Depois de um ano de 1999 considerado de recessão para todos os setores da economia, os paranaenses voltaram a requisitar financiamentos para a construção ou compra da casa própria. Somente a Caixa Econômica Federal, maior agente financiador, liberou R$ 141 milhões para o setor de habitação, quase três vezes (176%) mais em relação ao primeiro semestre do ano passado. O mesmo aumento foi verificado nas autorizações para financiamento a pequenas empresas, que receberam R$ 80,6 milhões, ou seja, um crescimento de 130%. Somadas as duas carteiras, a Caixa fechou o semestre com um repasse de R$ 222 milhões, o que representa um crescimento de 158%.

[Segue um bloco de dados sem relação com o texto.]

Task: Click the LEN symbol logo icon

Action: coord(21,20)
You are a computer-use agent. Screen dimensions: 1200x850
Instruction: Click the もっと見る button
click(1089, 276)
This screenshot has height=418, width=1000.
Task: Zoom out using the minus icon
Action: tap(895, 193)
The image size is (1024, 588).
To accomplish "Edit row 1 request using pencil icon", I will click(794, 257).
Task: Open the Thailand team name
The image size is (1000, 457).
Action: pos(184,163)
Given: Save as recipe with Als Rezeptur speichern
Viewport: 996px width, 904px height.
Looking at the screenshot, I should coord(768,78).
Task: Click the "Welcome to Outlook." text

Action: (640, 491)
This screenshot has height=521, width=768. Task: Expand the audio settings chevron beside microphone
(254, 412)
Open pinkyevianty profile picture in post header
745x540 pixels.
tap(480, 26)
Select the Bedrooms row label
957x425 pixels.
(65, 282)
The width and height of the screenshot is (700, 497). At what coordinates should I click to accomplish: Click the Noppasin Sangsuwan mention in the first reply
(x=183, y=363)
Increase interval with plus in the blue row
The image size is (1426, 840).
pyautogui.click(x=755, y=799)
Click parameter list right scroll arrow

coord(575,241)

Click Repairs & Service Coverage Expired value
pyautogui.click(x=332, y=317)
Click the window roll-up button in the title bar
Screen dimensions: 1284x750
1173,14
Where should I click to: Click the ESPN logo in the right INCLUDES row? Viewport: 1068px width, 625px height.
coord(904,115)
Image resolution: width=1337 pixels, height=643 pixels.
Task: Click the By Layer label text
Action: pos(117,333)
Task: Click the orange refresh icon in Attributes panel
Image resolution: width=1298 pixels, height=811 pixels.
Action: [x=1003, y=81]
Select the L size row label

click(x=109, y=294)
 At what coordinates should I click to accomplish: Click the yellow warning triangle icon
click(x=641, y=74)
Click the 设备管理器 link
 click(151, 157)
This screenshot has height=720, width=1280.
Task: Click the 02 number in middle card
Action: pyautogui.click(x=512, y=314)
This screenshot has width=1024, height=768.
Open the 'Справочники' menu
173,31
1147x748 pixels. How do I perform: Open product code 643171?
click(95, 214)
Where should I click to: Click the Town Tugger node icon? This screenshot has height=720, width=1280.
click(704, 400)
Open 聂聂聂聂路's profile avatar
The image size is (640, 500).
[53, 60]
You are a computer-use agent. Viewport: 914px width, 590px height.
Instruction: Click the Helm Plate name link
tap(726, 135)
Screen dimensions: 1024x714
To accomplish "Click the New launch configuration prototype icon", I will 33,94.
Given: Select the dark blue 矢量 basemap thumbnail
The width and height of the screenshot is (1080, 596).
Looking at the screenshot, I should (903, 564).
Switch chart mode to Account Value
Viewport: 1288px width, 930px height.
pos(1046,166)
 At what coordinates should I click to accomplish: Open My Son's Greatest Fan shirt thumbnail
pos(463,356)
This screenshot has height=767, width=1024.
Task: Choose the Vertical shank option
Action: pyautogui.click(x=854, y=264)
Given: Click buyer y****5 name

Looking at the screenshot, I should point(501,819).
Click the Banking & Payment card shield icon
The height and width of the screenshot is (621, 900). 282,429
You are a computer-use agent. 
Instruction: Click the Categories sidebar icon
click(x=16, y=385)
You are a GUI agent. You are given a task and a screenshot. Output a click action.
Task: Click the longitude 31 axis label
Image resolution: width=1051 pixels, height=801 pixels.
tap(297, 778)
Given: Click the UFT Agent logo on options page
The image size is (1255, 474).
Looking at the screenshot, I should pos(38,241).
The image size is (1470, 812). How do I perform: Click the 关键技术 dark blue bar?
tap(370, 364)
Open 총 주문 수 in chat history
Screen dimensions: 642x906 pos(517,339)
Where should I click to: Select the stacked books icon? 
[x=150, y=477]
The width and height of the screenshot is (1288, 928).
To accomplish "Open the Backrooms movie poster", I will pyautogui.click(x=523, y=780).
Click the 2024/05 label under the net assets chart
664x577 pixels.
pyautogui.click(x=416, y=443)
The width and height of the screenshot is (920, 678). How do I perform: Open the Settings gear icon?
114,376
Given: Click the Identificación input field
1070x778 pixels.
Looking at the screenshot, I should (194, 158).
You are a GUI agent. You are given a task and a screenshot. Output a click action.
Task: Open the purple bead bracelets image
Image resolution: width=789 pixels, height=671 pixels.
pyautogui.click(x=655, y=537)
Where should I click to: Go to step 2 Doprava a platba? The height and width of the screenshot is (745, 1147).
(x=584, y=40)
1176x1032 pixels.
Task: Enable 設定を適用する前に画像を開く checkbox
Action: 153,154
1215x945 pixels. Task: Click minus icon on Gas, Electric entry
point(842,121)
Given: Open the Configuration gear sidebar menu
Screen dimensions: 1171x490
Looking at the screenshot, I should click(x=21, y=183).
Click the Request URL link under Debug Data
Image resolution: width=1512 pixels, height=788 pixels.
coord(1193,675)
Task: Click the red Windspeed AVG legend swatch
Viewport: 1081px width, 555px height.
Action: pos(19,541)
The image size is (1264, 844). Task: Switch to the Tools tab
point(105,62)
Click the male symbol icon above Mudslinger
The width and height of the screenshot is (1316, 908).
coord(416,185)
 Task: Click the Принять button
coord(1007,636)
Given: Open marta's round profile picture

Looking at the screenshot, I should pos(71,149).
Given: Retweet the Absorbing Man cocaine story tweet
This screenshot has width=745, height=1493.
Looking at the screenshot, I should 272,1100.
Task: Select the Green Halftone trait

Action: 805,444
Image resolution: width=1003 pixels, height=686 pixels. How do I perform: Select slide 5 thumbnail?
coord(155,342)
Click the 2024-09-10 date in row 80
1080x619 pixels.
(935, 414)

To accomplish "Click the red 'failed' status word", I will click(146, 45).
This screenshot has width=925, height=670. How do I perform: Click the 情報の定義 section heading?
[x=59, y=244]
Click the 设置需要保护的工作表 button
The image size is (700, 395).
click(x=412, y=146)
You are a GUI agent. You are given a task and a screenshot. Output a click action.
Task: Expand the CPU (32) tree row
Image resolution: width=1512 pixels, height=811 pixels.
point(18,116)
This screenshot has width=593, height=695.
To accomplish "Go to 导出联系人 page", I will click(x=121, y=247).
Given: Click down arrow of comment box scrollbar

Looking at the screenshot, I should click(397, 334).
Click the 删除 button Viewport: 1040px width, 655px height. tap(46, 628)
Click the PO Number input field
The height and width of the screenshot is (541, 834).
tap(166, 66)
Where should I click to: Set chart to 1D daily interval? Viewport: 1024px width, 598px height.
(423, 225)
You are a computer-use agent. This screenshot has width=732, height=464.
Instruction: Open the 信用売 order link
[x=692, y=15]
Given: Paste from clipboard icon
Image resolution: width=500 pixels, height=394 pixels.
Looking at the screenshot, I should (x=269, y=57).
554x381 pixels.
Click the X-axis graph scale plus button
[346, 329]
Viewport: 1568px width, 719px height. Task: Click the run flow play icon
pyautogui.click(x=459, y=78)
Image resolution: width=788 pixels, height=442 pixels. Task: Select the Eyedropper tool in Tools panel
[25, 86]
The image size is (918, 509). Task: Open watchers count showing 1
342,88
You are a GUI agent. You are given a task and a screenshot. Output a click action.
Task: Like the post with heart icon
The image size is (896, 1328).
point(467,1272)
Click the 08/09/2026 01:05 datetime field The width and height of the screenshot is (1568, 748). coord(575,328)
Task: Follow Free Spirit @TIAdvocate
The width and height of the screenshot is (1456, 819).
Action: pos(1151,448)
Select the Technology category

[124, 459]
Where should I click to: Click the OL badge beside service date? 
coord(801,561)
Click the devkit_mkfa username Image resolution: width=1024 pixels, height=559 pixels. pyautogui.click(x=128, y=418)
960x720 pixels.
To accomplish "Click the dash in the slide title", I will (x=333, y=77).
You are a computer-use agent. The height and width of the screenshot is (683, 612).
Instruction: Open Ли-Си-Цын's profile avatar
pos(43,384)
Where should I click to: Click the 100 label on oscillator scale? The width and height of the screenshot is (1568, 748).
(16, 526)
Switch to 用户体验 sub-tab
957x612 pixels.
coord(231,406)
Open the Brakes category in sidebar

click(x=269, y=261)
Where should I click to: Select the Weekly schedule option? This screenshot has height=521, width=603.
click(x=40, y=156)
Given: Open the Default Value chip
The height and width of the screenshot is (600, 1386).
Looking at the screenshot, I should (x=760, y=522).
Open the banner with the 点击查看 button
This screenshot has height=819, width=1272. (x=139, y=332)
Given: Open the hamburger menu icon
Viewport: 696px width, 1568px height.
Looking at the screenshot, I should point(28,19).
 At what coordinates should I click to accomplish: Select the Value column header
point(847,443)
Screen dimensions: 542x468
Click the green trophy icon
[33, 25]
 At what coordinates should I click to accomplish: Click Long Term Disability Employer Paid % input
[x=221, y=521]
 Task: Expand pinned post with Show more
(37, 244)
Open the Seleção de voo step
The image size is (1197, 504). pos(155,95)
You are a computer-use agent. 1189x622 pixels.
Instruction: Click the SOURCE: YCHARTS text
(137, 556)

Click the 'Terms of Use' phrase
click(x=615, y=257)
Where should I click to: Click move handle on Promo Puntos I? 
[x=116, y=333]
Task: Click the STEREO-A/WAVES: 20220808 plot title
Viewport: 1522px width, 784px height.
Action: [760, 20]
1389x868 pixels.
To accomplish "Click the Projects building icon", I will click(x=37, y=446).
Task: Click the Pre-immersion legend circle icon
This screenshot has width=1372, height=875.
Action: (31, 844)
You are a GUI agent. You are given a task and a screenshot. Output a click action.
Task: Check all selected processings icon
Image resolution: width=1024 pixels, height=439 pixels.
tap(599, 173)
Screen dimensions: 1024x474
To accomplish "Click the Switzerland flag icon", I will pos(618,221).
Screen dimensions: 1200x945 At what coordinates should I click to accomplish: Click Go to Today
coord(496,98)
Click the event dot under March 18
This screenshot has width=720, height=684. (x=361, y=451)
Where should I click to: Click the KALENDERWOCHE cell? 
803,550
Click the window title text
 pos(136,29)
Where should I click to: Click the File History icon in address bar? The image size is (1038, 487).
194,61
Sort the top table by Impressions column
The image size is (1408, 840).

O superintendente regional de negócios da Caixa, Aparecido Ferreira Rolim, avalia que o aumento está relacionado com a retomada das atividades econômicas. ‘‘Não temos mais grandes oscilações e podemos contar com maior estabilidade e com mais parcerias firmadas’’, afirmou. Rolim disse ainda que foi necessário fazer uma suplementação de R$ 28 milhões nas verbas orçadas para o ano, que eram de R$ 68 milhões iniciais. Esses valores se referem aos empréstimos tomados com recursos do Fundo de Garantia por Tempo de Serviço (FGTS). A Conta Crédito Individual somou R$ 70 milhões.
O balanço feito pela Caixa Econômica mostra que, em valores, os recursos foram tomados em quantias semelhantes pela população de baixa renda (um a 12 salários mínimos) e por quem recebe acima de 12 mínimos. Mas o número de contratos liberados para a baixa renda é quatro vezes maior.
No financiamento empresarial, a Caixa Econômica Federal retirou-se, no final do ano passado, do segmento das grandes empresas, que têm faturamento acima de R$ 35 milhões. O banco lançou o programa Caixa Empresa que traz linhas de crédito de capital de giro e investimentos para as micro e pequenas empresas.